Antonio Inoki vs. Muhammad Ali: Remember Inoki from earlier? Well, he and Ali were scheduled to work a boxer vs. wrestler fight, a precursor to MMA that was popular at the time. Ali’s camp got wind, however, that Inoki planned to shoot on the aging fighter. Indeed, Inoki spent an hour kicking the crap out of Ali’s legs. Ali immediately got on a plane home with no press conference and injuries sustained in the fight effectively ended his professional career.

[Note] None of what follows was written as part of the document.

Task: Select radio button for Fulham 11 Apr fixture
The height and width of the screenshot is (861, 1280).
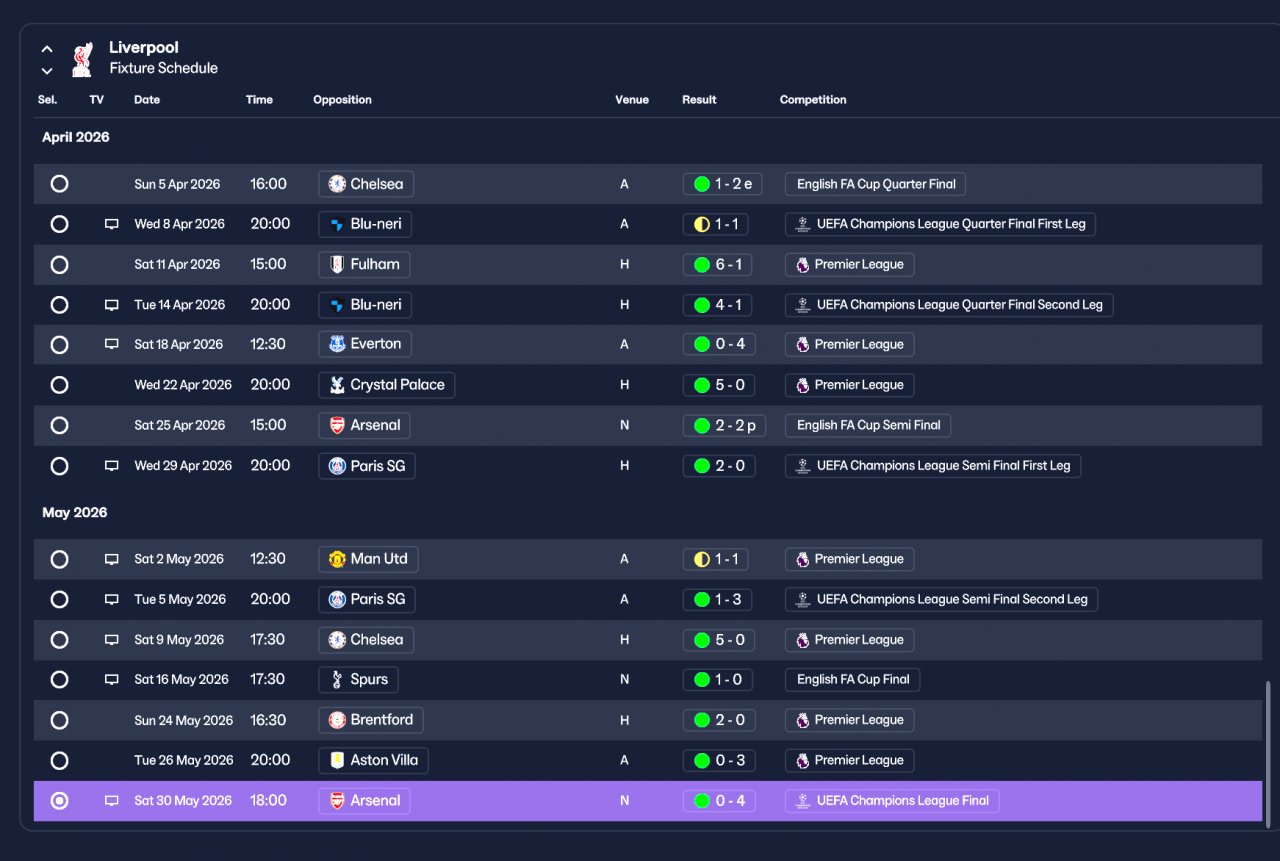Action: pos(60,265)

D-Von Dudley and Mass Transit vs. The Gangstas: Mass Transit lied to then-ECW promoter Paul Heyman, claiming to be 23 when he was actually 17. Heyman put the kid in a match with New Jack, who’s known for having a bit of a screw loose on a good day. The match called for a blade job, where wrestlers intentionally cut themselves. Well, Mass Transit outsourced his cuts to New Jack, who severed two arteries, causing the kid to bleed like a stuck pig while New Jack yelled “I don’t care if this motherfucker dies. I hate white people. I hate people from Boston.”
Ed “Strangler” Lewis vs. Ray Steele: Finally, we dig way back into wrestling’s primordial past. Ed “Strangler” Lewis (right), the Hulk Hogan of the 1920s, and Ray Steele (left) were scheduled to work one another at Madison Square Garden. For reasons that aren’t clear, the two never locked up. Instead, they circled for 20 minutes before Steele got fed up and punched Lewis in the face, knocking him out. The referee disqualified Steele and Lewis kept the title.